Negli ultimi anni il guardare sta però prendendo sempre più il sopravvento sul vedere: responsabile di questo fenomeno è, in gran parte, l'eccessiva quantità di immagini che ci vengono presentate quotidianamente, le quali si sottraggono sempre più frequentemente alla nostra capacità di giudizio e di analisi, processo diventato, al giorno d'oggi, troppo lento rispetto alle esigenze di una società sempre più dataista e informazionale. Un utilizzo consapevole delle nuove architetture software legate all'Intelligenza Artificiale Generativa, basate su una complessa articolazione delle capacità linguistiche dell'algoritmo, potrebbe provare a trasformarsi in uno stimolo per esercitare e riequilibrare l'assopita capacità di vedere grazie proprio alla potenza della parola e del linguaggio. Va ricordato che la parola rimane infissa nella memoria e nel nostro bagaglio di esperienze anche dopo che l'immagine è svanita. Ed è proprio grazie alla parola che siamo in grado di far riaffiorare tra i ricordi anche l'immagine di partenza.
Lascio allo stesso Maffei la conclusione di queste riflessioni:
“Il grande magazzino del vedere è fatto di parole. Sono portato a pensare che chi ha più parole vede di più.
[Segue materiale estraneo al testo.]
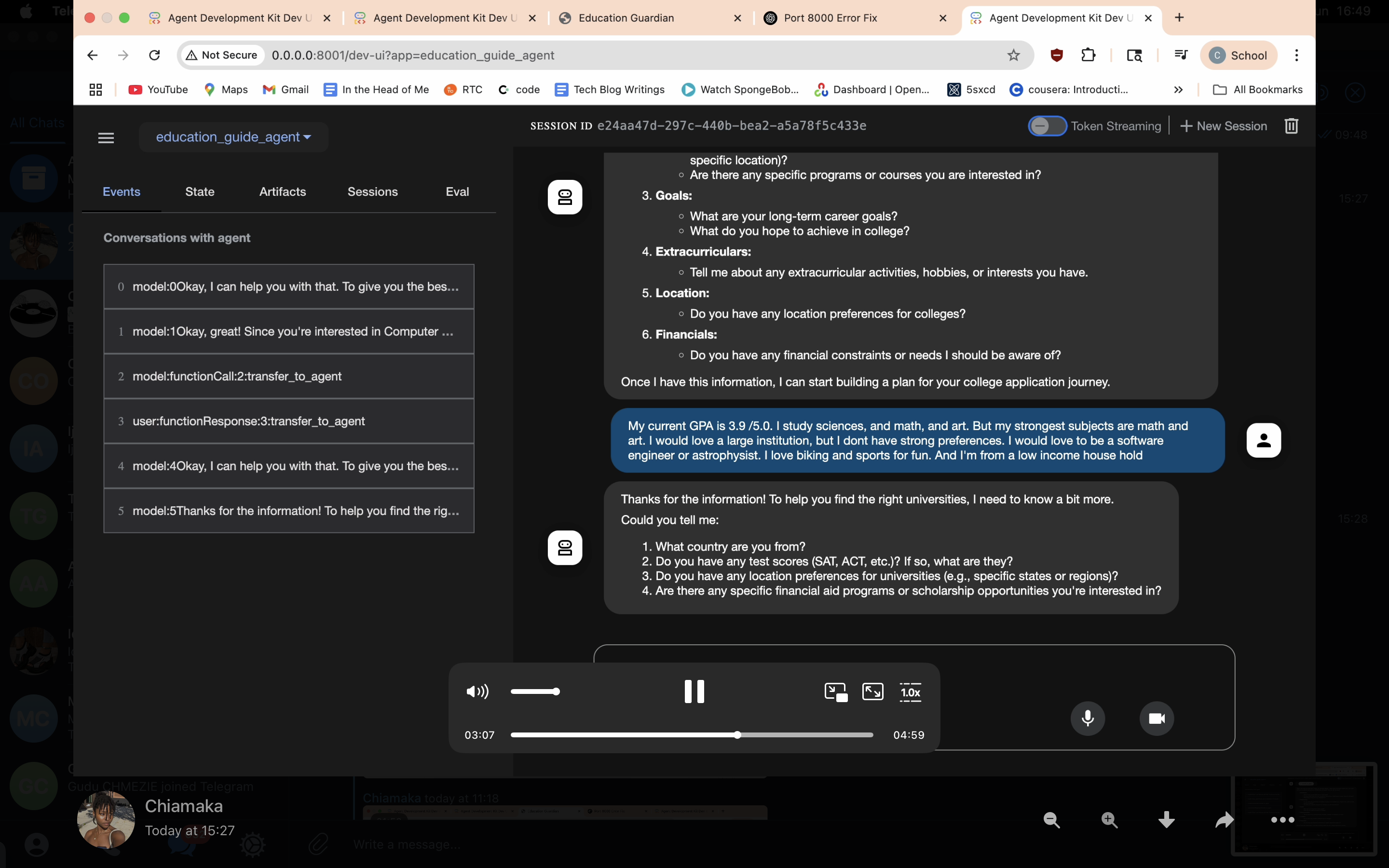
Task: Open the hamburger menu beside agent selector
Action: (x=106, y=138)
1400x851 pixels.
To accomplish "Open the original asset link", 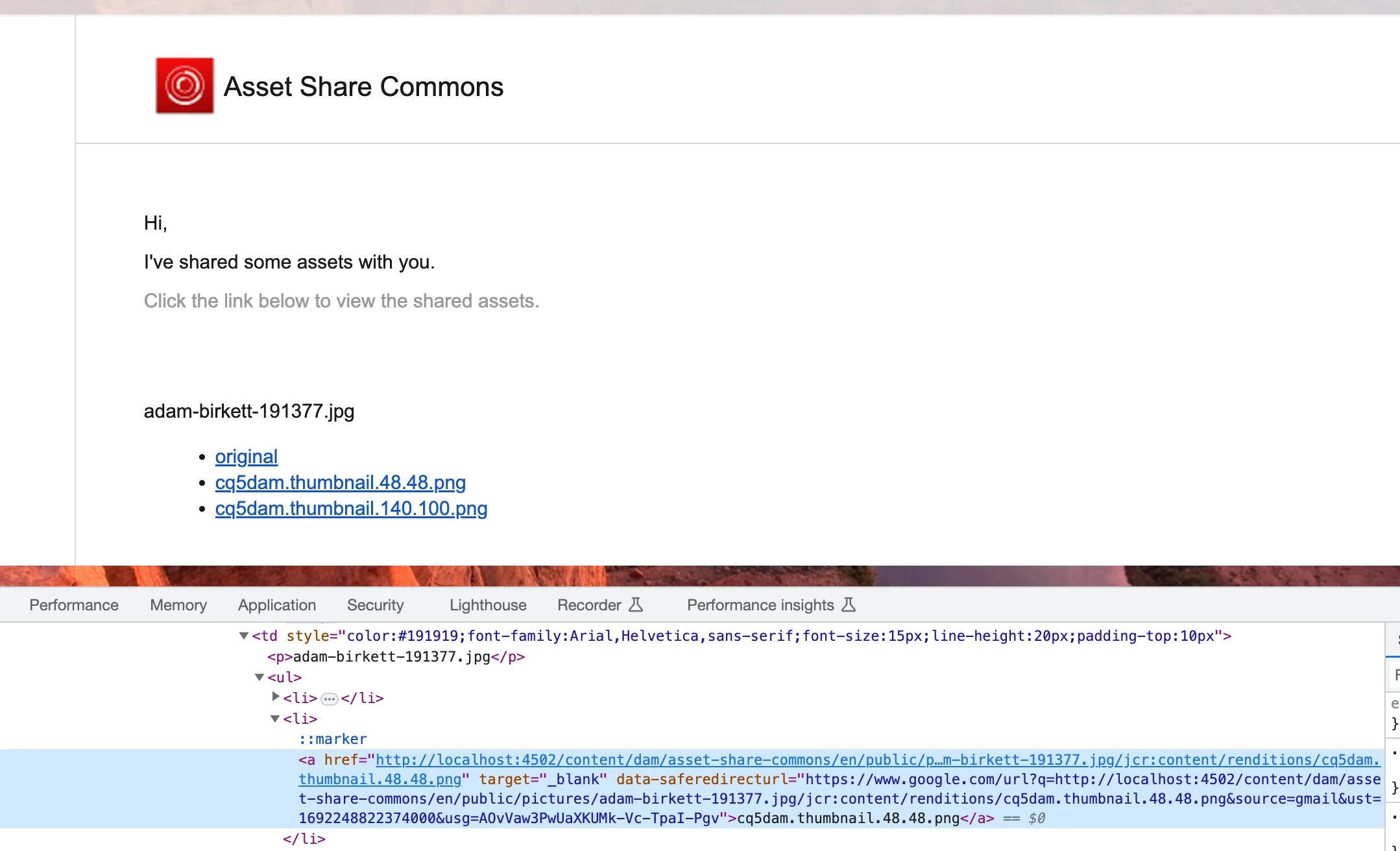I will point(246,457).
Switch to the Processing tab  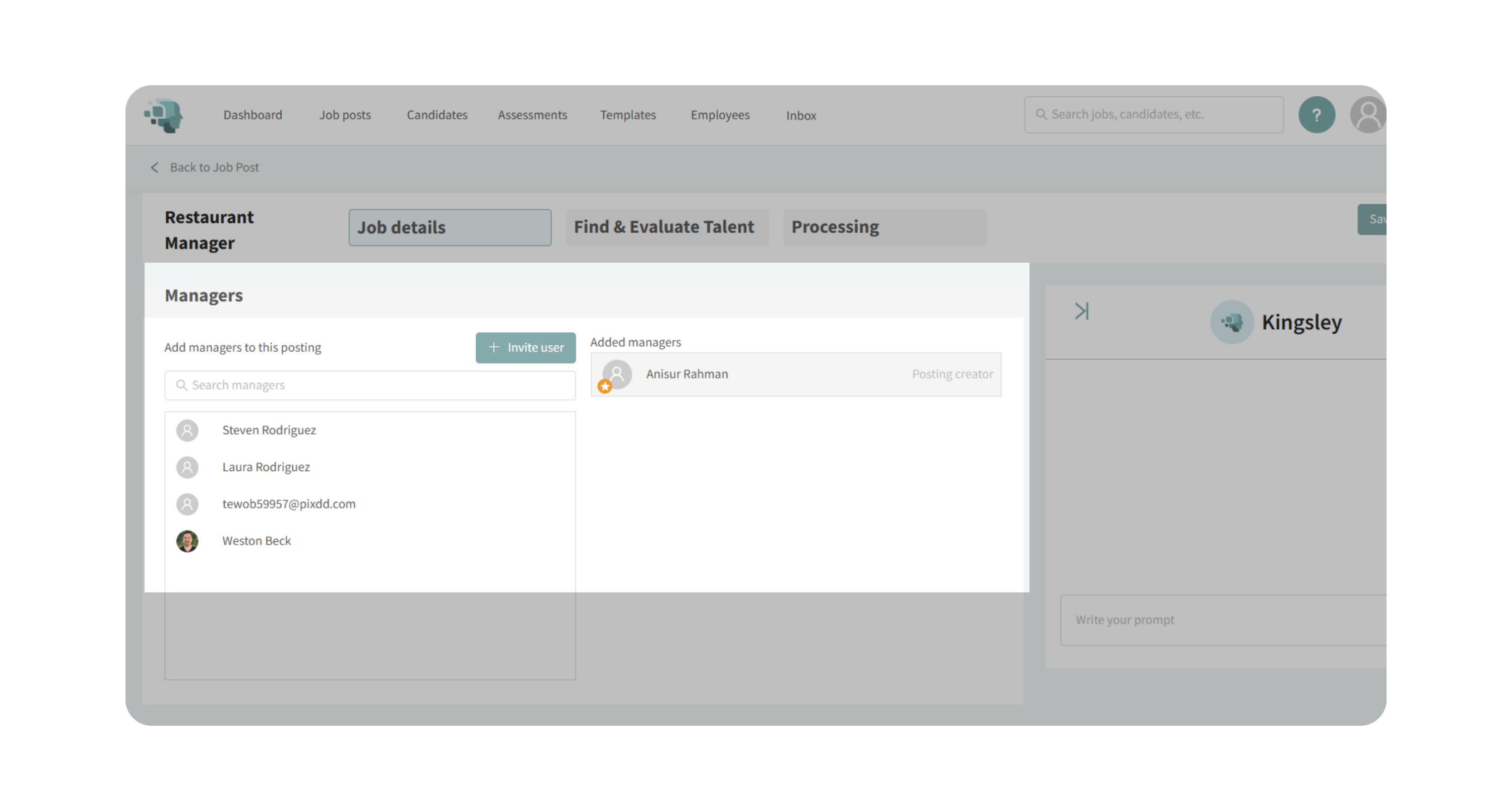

Le parole sono la mia memoria, la mia narrazione: io sono fatto di parole, magari silenziose; quel poco che so, sono parole, stringhe di eventi che ritornano nella loro sequenza non solo grammaticale e sintattica, ma nella logica razionale o irrazionale del ricordo, e mi rifanno il mondo e mi rinarrano. E d'altronde il miracolo dell'evoluzione ha generato le parole affinchè l'uomo possa raccontare, così che al passare delle generazioni non vada perduto il patrimonio delle esperienze vissute. Che sarebbe l'uomo senza le parole?”